#### Verilen Metin ####

Boys Don’t Cry - Erkekler Ağlamaz
Film zaten erkek olmak isteyen bir kadının hayatını işlediği için komple iç sıkıntısı yaratacak sahnelerle dolu. Eh bir de bu kızcağız bir başka kıza açık olunca deme keyfine. Sonlara doğru ilerledikçe güzel giden şeylerin nasıl da bozulduğunu, âşık olmanın güzellikten çok sorun getirdiğini görüyoruz ve napıyoruz hep beraber ağlıyoruz hem de ne ağlamak.
Blindness - Körlük
Komple olumsuz bir film kendisi… Başından sonuna kocaman bir insanlık göstergesi… İnsanların ne kadar iğrençleşebileceklerini görüyoruz filmde. Bence çok başarılı bir kitap uyarlaması kendisi; hatta kitabından beklediğimin çok daha ötesinde bir uyarlama olmuş bile diyebilirim. Birden kör olmaya başlayan insanların arasında tek gören kişi olmanın nasıl olduğunu anlatıyor film, sadece sonunda değil; filmin tamamında bir kasvete bürünüyor, yer yer göz dolmaları yaşıyorsunuz.
Lilja 4 Ever - Daima Lilya
Bu film beni çok fazla üzse de tekrar tekrar izlemekten kendimi alamadığım filmler arasındadır.  Bazı filmler vardır sizi o kadar mutsuz eder ki, o filmden nefret edersiniz. “Lilja 4 ever” da işte o filmler kadar mutsuz edebiliyor sizi; ama ona rağmen seviyorsunuz, ya da ben seviyorum diyeyim en azından, belki de çok gerçek olduğundan.

#### Veri Satırları ####

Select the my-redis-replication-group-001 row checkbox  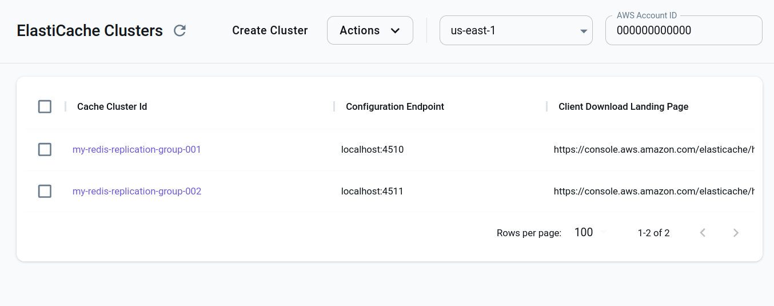(x=45, y=149)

####

**Sorular ve Görevler**:
1 - Filmleri anlatan metne göre "Boys Don't Cry" neden iç sıkıntısı veren sahnelerle dolu? Bir iki cümleyle açıklayın.
2 - Filmleri anlatan metni son cümlesinden sonra sürdürün.

**Görev Yanıtları**:
1 - Çünkü film, erkek olmak isteyen bir kadının hayatını anlatıyor. Metne göre bu kızın bir başka kıza ilgi duyması da işi daha ağır hale getiriyor.

2 -
A Ma Soeur / For My Sister - Kızkardeşim
Catherine Breillat’nın bana göre en iyi filmi olan “A Ma Soeur” iki kız kardeşin hikâyesini anlatıyor. Kardeşlerden biri güzel, zayıf, istediği her erkeği elde edebilecek biriyken diğer ise şişman ve içine kapanık. İki kardeş arasındaki diyaloglara, ailenin vurdumduymazlığı arasında yaşanan ergenliklerine ve şişman kardeşin kendi dünyasına tanık oluyoruz filmde. Kısa sürmesine karşın çarpıcı sonuyla uzun bir düşünme süresi veriyor bize, bir de gözyaşları tabii ki.
Abartmadan söyleyeyim baştan, filmin yarısından başladım ağlamaya sonuna kadar ağladım; ama tabi ben abartılı bir örneğim. Bukowskivari başkarakter Bobby Long, biraz edebiyat, biraz blues, biraz da Scarlett Johansson.
Çok sevdiğim bir insan tavsiye etmişti bu filmi bana. Vincent Gallo’yu da çok severim zaten.  Bu filmde de “loser” diye tabir ettiğimiz bir karakteri canlandırıyor.  Obsesif tavırları ve kadınlardan nefret edişiyle acınası bir karakter yaratmış Vincent Gallo. Sonunda da aslında çok ağlanacak bir şey yoktur belki; ama ben ağladım hani. Haberiniz olsun.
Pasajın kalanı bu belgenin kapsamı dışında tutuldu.